Fluctuating blood pressure increases dementia risk: study


Thursday, 19 October, 2023

Fluctuating blood pressure increases dementia risk: study

While high blood pressure (BP) is a known risk factor for dementia, new research suggests that fluctuating BP can also increase this risk in older people.

Short BP fluctuations within 24 hours as well as over several days or weeks are linked with impaired cognition, said University of South Australia (UniSA) researchers who led the study.
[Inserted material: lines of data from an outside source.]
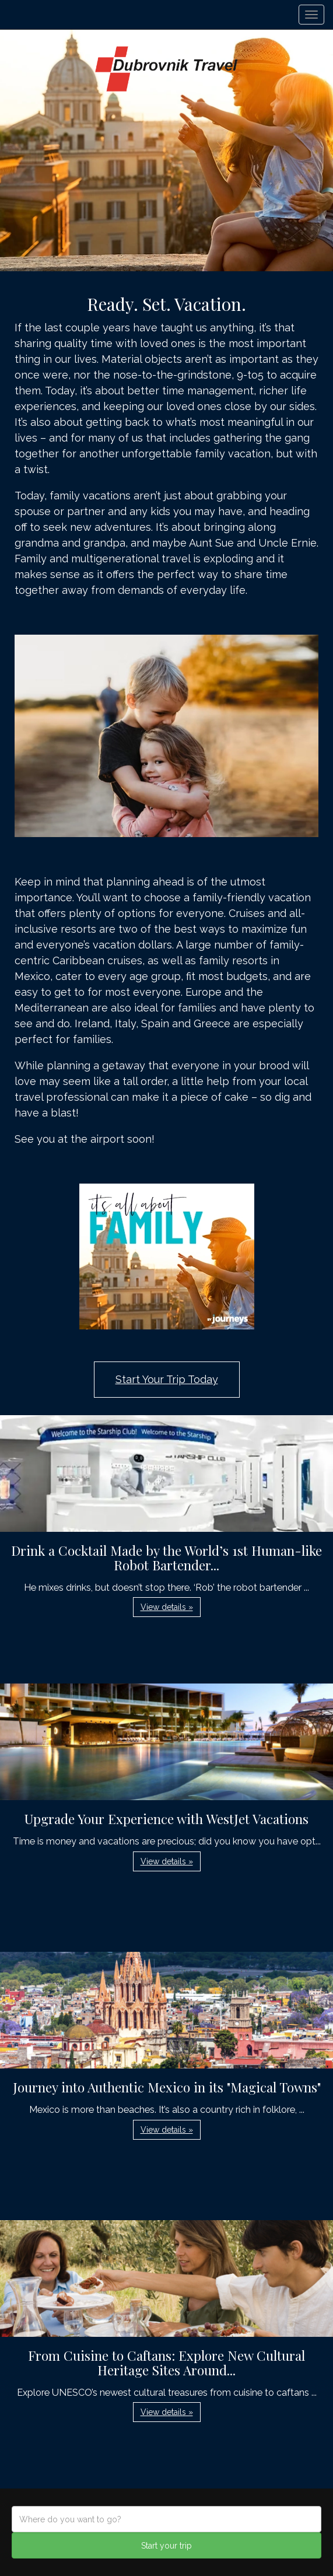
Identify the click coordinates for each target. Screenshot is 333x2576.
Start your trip (166, 2545)
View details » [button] (167, 1607)
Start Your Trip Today (166, 1379)
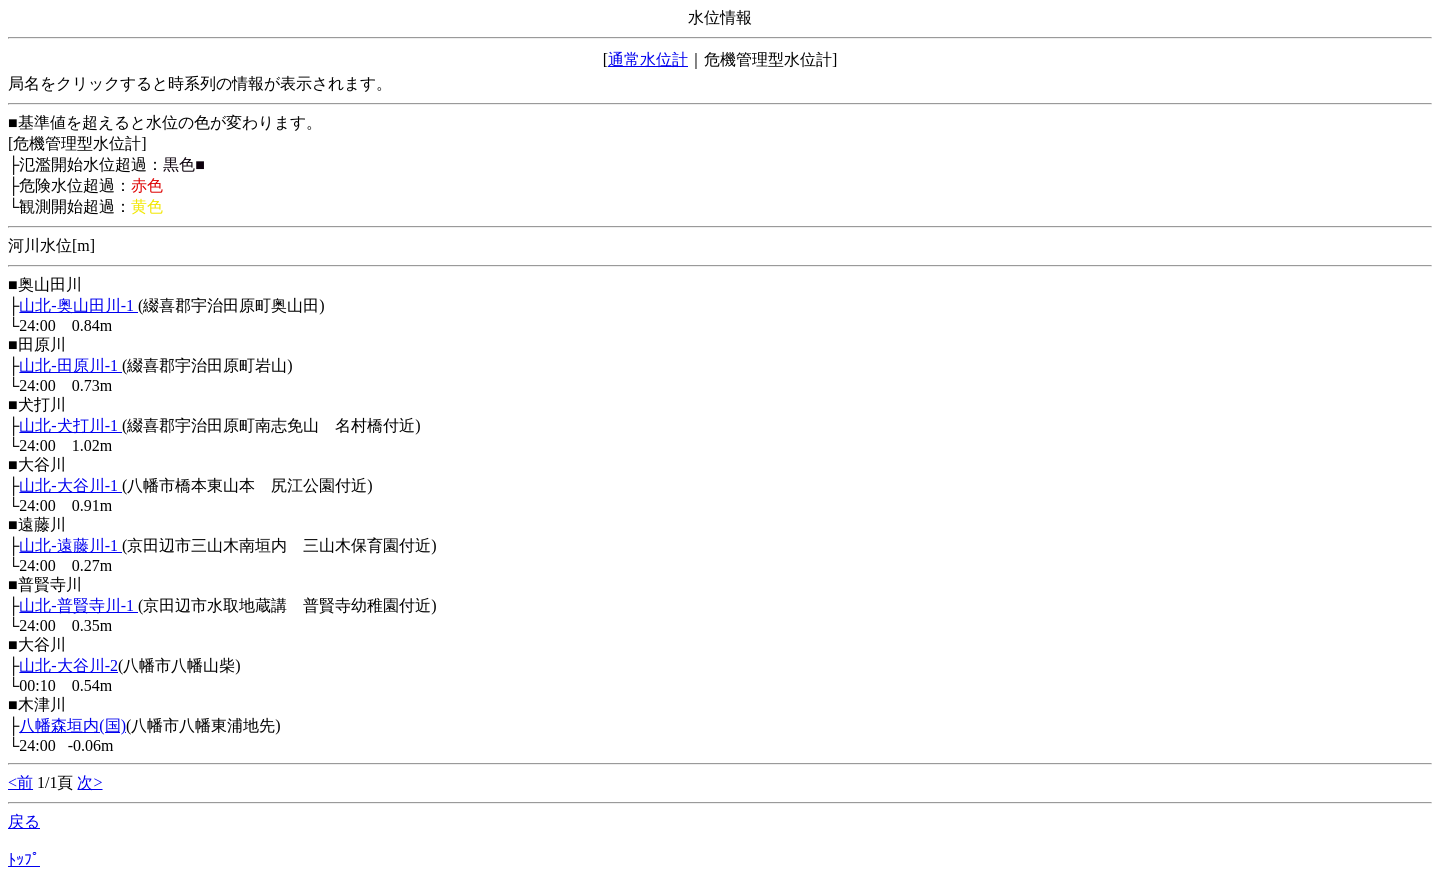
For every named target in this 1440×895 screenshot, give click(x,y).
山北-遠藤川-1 (70, 545)
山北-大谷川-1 (70, 485)
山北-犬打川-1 (70, 425)
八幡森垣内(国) (72, 725)
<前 (20, 782)
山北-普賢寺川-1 (78, 605)
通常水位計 (648, 59)
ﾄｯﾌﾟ (24, 859)
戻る (24, 821)
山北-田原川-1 (70, 365)
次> (89, 782)
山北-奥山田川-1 (78, 305)
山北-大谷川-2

Higher systolic BP variations (the top number that measures the pressure in arteries when a heart beats) are also linked with stiffening of the arteries, associated with heart disease.

“Clinical treatments focus on hypertension, while ignoring the variability of blood pressure,” said lead author Daria Gutteridge, a PhD candidate based in UniSA’s Cognitive Ageing and Impairment Neuroscience Laboratory (CAIN).

“Blood pressure can fluctuate across different time frames — short and long — and this appears to heighten the risk of dementia and blood vessel health.”

UniSA researchers recruited 70 healthy older adults aged 60–80 years with no signs of dementia or cognitive impairment, with an aim to explore the mechanisms that link BP fluctuations with dementia.

Their blood pressure was monitored, they completed a cognitive test and their arterial stiffness in the brain and arteries was measured using transcranial doppler sonography and pulse wave analysis.

“We found that higher blood pressure variability within a day, as well as across days, was linked with reduced cognitive performance. We also found that higher blood pressure variations within the systolic BP were linked with higher blood vessel stiffness in the arteries.

“These results indicate that the different types of BP variability likely reflect different underlying biological mechanisms, and that systolic and diastolic blood pressure variation are both important for cognitive functioning in older adults.”

The links were present in older adults without any clinically relevant cognitive impairment, meaning that BP variability could potentially serve as an early clinical marker or treatment target for cognitive impairment, the researchers said.

The findings have been published in the journal Cerebral Circulation – Cognition and Behavior.